The 2004 remake of Pirates! is a modern version of the 1987 classic. It retains the features that made the game such a hit in the 80s and 90s while giving the game a graphical and technical overhaul. If you've never played Pirates! before, the game is essentially broken down into several mini-games that all mesh together to create a action/strategy/role playing hybrid game.
Sailing
The majority of your time will be spent sailing in the Caribbean as a privateer. You can sail faster with the wind than against it, and navigate to major ports owned by the colonial powers, minor settlements and pirate havens, or drop anchor and row ashore for some treasure hunting.
Ship Battles
You encounter other ships on a variety of missions from transporting (or smuggling) cargo, to pirate or colonial raiders intent on sacking enemy ports, to Spanish treasure ships heading back east with a belly full of plunder. You can initiate combat with these ships in which case you choose a flagship and enter a 1v1 contest. Some ships have escorts in which you have to fight 1v2, but an escort is a dead giveaway that there's something valuable in the cargo hold so it's worth the effort.
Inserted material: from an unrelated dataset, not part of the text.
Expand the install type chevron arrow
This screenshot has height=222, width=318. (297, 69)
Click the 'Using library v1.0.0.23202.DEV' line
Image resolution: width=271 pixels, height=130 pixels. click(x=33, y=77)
Ship battles have similar controls to sailing and you still need to use the wind to your advantage, but now you have cannons. You can choose between round shot, chain shot (designed to knock out enemy sails), and grape shot (designed to kill enemy crew). Every type of ship has unique sailing characteristics; smaller ships are highly maneuverable but can't carry a lot of guns or crew, while larger ships are generally slower to turn but can sometimes sink a ship with a single broadside. As the player you can choose any flagship that matches your playstyle. You can choose to use your cannons to pound the enemy into submission (if you reduce the enemy sails to 0% they automatically surrender), sink them, or board them and steal both their cargo and their ship.
Swordfighting
Swordfighting is probably the most common mini-game because every time you board an enemy ship you have to defeat the captain before the rest of the crew will surrender. This game is simple in scope, but requires good reflexes on the harder difficulties. You can choose a high attack, low attack or thrust, and for each attack you have an appropriate way to block. You can duck under high attacks, jump over low attacks, and parry thrusts. The game consists of you reading your opponent's moves and acting accordingly. Every successful hit moves the enemy one step backwards, and every time you are hit he moves one step forwards. The goal is to knock the captain off the ship by pushing him all the way to his side.
Dancing
It's not all swords and rum in Pirates!, you can also court and eventually marry a governor's daughter if you choose. A good dancer receives fine gifts and vital information for their troubles. The mini-game consists of your dance partner giving you hand signals which indicate the next dance move, and you have to press the right button in time or you stumble. It's all very dance dance revolution, and is probably the most difficult game to get the hang of, but it turns out to be pretty fun once you get the basics down.
Land Exploration
It wouldn't be a pirate game without buried treasure, and when you collect enough pieces of a treasure map it's time to drop anchor and lose your sea legs. This game consists of you matching up landmarks on the map to the actual landmarks such as geysers, deserted cabins, and indian totem poles in order to find a buried treasure. On the easiest difficulty it's a piece of cake, but on the harder difficulties you can't see as far and need to rely on your spyglass to spot distant landmarks.
Land Battles
It is inevitable that a pirate will make a few enemies along the way, and when a port opens fire on you, there are two choices. You can sneak in at night and play a sneaking mini-game in which you have to avoid the guards, or you can duke it out in a turn based strategy game against the port's garrison. Your pirates will be divided into squads on a grid and you and the garrison take turns using the jungle as cover against enemy musket fire and maneuvering your melee units close enough to attack. There are a variety of enemy units from indian scouts to cavalry and a number of contributing factors such as unit morale, high ground, and terrain bonuses. This is definitely my favorite game but it has the slowest pace.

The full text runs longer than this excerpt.